Your letter has made an impact on our lives.
Jeff
Music
By David Guyor
Aug 05, 2009
For months, my life has felt like piecing together an existence. Not much in the way of heart, vision, or desire. I have felt like a wanderer who is lost. But, lately some things have come to mind, and they remind me of the life God wants me to live but many times a life I feel powerless to experience.
Chesteron said, "The traveler sees what he sees, the tourist sees what he has come to see." I can spend a lot of time living like a stereotypical, stubborn (sometimes obnoxious) tourist and spend little time living like a seasoned traveler.
Tourists stick out. They're conspicuous. They think they know what they want (of course they do, they've read all the brochures), and they are bound and determined (actually a better word is hell-bent) on getting there, "seeing" it, taking the pics, buying the t-shirt, and moving on. It 's like they care more about proving they were there than actually being there. Their energy seems much more directed towards "seeing it all" so they can say they "saw it all" when, in fact, they have experienced little. So, the trip ends up being more about them than it is about entering into the places and people and history they could have experienced.
In other words, I spend so much time "waiting to live" that I find I have little capacity to simply live, to enter in to what's going on right now and find some rest, beauty or enjoyment. And I think I know why.
I have this list I am usually only semi-conscious of that includes what I need to see happen, where I need to be in life, when I need to arrive, what I need to look like, and what I want or want eliminated, and the lie embedded in this way of "list living" is, if I could only achieve my list, I would finally get over the grudge I live with daily and be happy.
And then the words of an Irish legend came to mind that go something like this: A great warrior chief asks, "What is the finest music in the world?" And various answers are given. "The sound of the Cuckoo calling!", "the ring of a spear on a shield!", "the belling of a stag!", etc.
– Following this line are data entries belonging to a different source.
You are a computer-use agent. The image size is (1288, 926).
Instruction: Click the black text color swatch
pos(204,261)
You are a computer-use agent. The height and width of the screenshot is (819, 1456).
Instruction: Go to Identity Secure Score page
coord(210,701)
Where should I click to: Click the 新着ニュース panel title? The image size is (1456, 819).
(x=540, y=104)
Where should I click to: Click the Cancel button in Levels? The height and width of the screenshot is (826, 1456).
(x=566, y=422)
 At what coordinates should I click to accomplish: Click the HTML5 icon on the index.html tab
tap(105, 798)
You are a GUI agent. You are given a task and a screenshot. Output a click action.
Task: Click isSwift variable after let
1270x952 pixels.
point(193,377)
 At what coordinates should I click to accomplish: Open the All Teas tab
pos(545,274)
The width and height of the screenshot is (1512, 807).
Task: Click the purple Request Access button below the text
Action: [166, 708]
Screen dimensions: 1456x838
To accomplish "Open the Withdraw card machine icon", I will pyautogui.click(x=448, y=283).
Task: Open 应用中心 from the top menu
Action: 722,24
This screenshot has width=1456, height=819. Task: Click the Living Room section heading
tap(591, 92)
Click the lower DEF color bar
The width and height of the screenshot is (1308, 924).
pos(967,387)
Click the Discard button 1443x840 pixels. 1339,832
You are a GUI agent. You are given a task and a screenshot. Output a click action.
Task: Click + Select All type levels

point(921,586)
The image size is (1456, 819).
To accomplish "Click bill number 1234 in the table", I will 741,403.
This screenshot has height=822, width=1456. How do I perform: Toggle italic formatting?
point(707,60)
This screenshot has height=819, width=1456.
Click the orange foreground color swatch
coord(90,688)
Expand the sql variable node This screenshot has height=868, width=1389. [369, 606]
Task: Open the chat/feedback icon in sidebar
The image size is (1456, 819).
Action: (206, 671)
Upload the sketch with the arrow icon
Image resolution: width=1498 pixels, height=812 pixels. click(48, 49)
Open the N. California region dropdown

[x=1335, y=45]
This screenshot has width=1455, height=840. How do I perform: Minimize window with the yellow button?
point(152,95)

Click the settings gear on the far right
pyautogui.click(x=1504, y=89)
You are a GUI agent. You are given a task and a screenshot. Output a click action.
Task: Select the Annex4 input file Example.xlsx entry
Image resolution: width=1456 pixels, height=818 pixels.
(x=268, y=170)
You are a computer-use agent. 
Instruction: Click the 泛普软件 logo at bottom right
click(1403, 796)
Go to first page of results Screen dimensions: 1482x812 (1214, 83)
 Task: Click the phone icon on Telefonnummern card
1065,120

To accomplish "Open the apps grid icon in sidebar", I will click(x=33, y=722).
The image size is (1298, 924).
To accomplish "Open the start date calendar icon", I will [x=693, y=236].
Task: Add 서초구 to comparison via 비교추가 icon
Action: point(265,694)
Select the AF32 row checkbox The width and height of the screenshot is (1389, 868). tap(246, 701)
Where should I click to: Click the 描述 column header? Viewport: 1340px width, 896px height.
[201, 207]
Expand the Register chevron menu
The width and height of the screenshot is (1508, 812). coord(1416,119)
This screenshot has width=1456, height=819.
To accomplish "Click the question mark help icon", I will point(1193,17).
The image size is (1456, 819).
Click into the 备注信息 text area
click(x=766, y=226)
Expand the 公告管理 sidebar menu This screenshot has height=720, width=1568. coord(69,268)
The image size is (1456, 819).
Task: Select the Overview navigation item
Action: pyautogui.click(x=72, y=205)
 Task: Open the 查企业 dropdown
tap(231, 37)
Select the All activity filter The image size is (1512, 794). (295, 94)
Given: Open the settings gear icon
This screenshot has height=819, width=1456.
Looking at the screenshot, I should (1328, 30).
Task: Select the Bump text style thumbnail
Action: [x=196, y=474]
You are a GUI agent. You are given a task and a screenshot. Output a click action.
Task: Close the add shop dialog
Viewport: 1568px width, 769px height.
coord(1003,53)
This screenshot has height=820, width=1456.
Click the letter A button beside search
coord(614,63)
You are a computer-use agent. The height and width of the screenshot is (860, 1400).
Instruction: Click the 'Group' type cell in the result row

And the chief says, "Yes, they are good sounds all."
Finally, the chief is asked to answer his own question. And what is his answer? "The music of what is happening. That is the finest music in the world!"
Wow. Really? There is music to what is happening right now? Come spend a day with me and, sadly, you would see that I can live like what is happening right now just needs to be gotten through, tolerated, gotten rid of, or frankly, just not enough about me. I do not choose to let go, enter in, and be present.
So, I can choose to be deaf to the "music" of everyday living. And a lot of times, it's not even choosing, it's simply being so used to deafness. It's like getting used to watching a film that has had its beautiful soundtrack removed. The story and characters and movements are still there, but there is something missing.
And then just a couple mornings ago I'm taking a few moments to be quiet, reading a bit and just sitting and looking outside, and the words come to me, "David, your life is beautiful." Father is that you?
Right now, with some important needs not being met (at least they're important to me), my life is beautiful. There's much to experience, beauty all around, three great kids and an amazing wife. Goofing off, making Becky laugh (she gets all my jokes. It's why I married her) and choosing to enter in and hearing the music in my day. Cutting down on the whining, settling in to hear Jesus, watching Drew play ball, taking Emily to Starbucks, washing the cars, playing Spit with Maggie, making time for friends, getting out in the hills and the prairie. All very good stuff to enjoy.
So, my desire to hear the music again is growing. And I need to choose to have ears to hear it.
In a few hours we will head to the midwest for some vacation with family and old friends. And, I want to enter in to whatever happens, whether cranking up the tunes in the van (Emily burned about five cd's of her favorite stuff and I love much of what my daughter discovers and listens to), or maybe even having to deal with my old van or the even older fishing boat we're pulling to northern Michigan.
And I want to be awake! I want to hear the music of what's happening. The finest music in the world.